Miki Johnson has initiated a crowd sourced blog post over at LiveBooks. The topic of the discussion is the future of photobooks. Coincidentally, I’ve just launched the blog for my little DIY publishing venture, Little Brown Mushroom. Needless to say, I’ve been thinking a lot about books lately, so I figure I might as well throw in my two cents.
What do you think photobooks will look like in 10 years?
While most print media is dying, the photobook is going through a renaissance. I can only hope the vibrancy and appreciation of this medium will increase. If we’re lucky, maybe by 2020 The New York Times Book Review will give photobooks the same attention they give, say, graphic novels.
Will they be digital or physical?
They’ll be physical in my house. But then I’m getting old.

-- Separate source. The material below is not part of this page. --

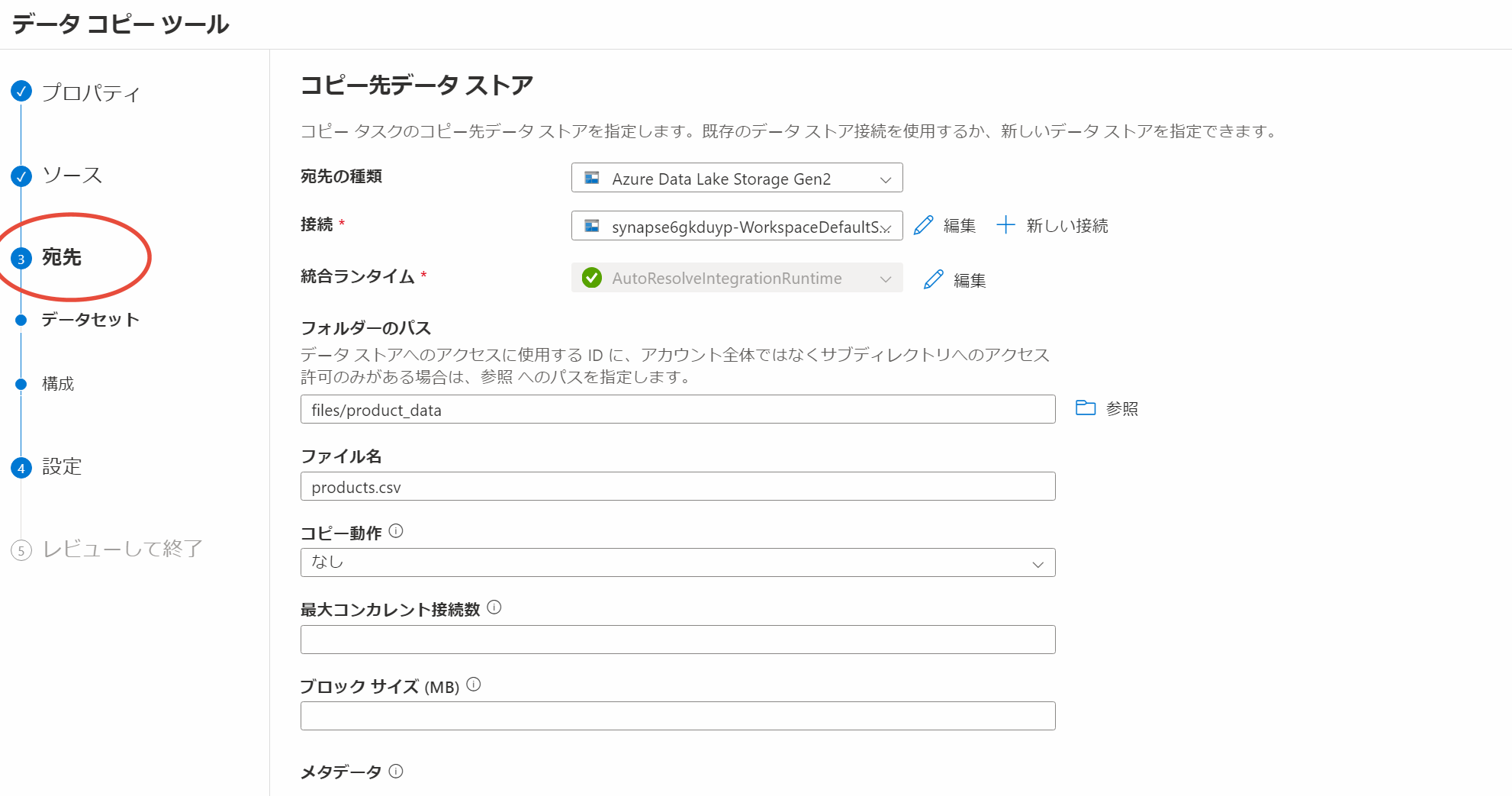Click the info icon beside コピー動作

[396, 530]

Open-source or proprietary?
Um, really old.
Will they be read on a Kindle or an iPhone?
I suppose, whatever. But there will also be physical books. All I care about is physical books. When I’m not making them, I’m buying them. I have zero interest in making or buying a digital book. That said, I am truly excited about the potential of new media for photographers. I’m currently experimenting with online audio slideshows and the like. But I see this as a new medium, not a book. For me, a book is a physical object.
And what aesthetic innovations will have transformed them?
Part of the photobook renaissance has to do with the increased ease of DIY printing and distribution. Just as musicians no longer require professional studios to cut an album, photographers have the ability to make their own books. Lately I’ve been dipping my toes in these waters. One of the things I’ve learned is that the options are really vast. New technology will only offer more options. But I should be clear that this doesn’t make publishers obsolete. Gerhard Steidl has devoted his life to learning the craft of bookmaking. I’ll never compete with that.